---- Given entries

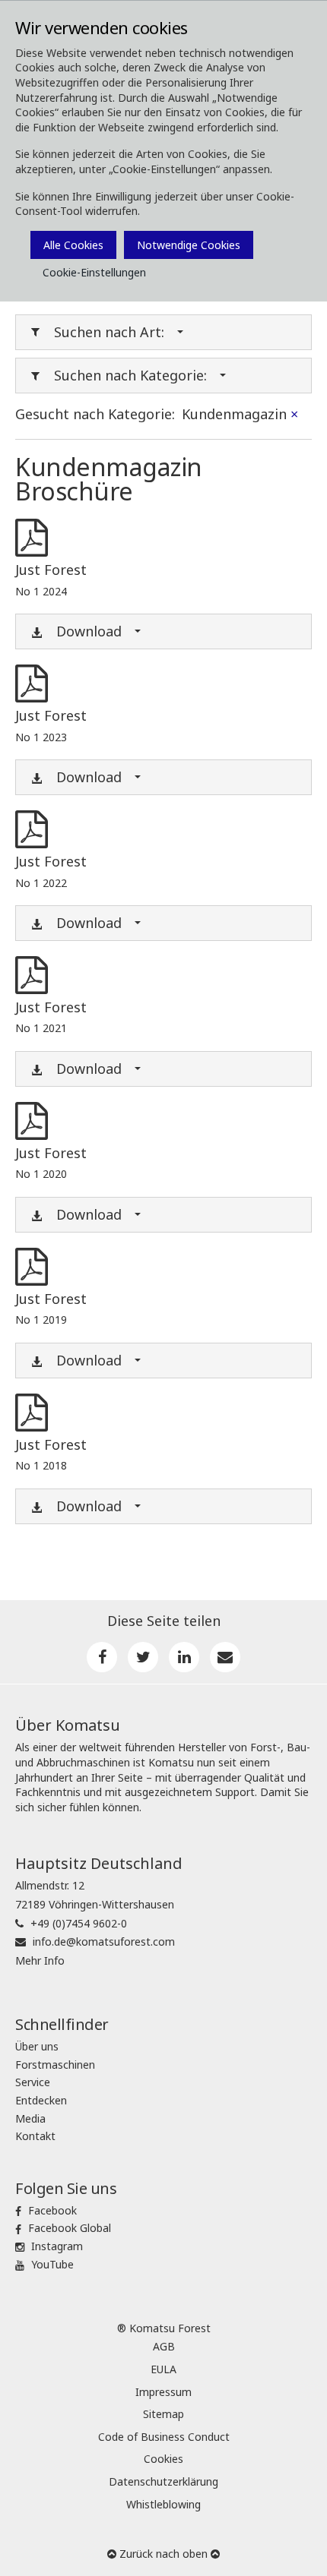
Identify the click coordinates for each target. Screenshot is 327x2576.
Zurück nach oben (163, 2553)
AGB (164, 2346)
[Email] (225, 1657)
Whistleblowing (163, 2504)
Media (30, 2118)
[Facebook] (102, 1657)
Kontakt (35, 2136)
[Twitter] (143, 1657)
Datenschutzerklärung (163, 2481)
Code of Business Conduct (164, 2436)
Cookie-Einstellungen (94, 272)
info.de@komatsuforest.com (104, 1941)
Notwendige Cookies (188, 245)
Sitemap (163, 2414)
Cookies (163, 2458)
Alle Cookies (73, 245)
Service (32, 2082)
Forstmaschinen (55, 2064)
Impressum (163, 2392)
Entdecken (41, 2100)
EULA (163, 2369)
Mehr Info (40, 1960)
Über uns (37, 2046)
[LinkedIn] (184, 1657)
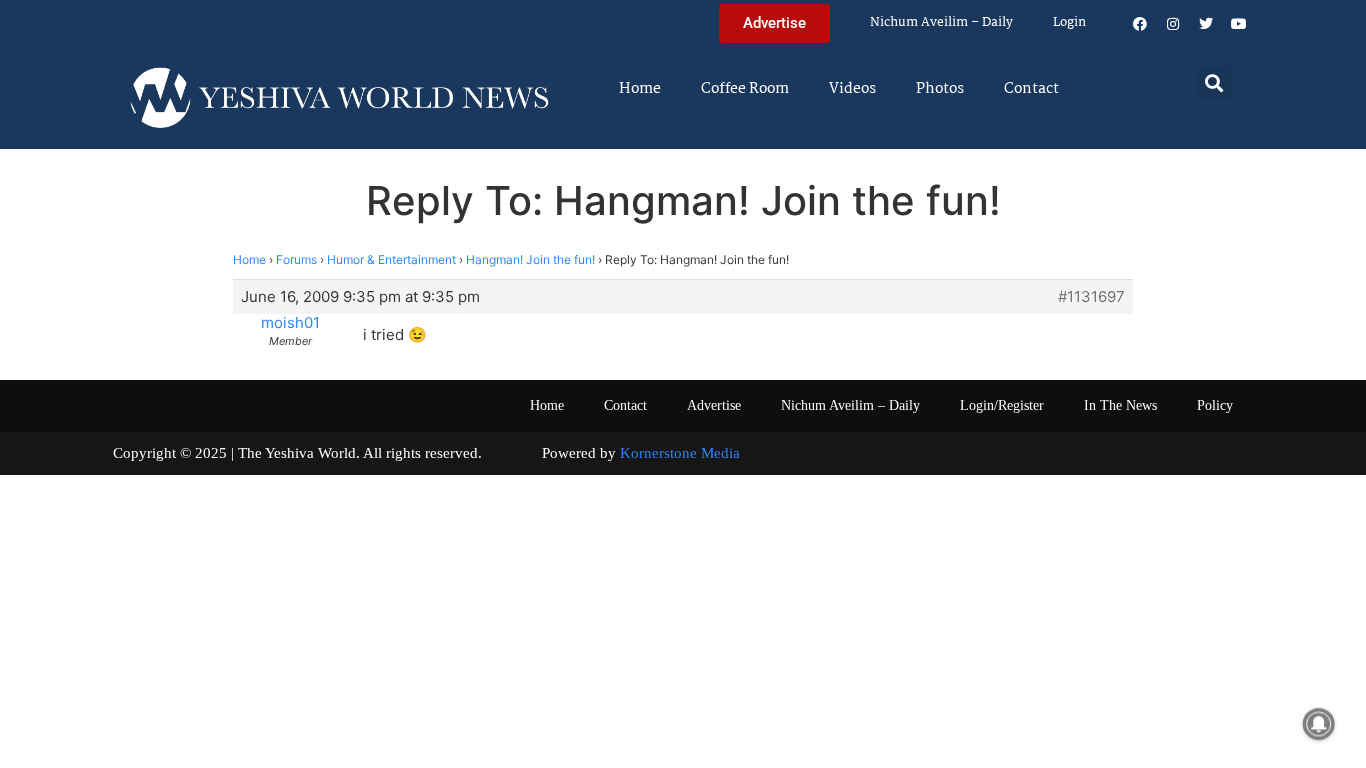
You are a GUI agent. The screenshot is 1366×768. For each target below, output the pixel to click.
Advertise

--------

Task to complete:
Wherever a line in the entries holds "Cookies", copy that line.

Output of the task:
Notwendige Cookies (188, 245)
Cookies (163, 2458)
Alle Cookies (73, 245)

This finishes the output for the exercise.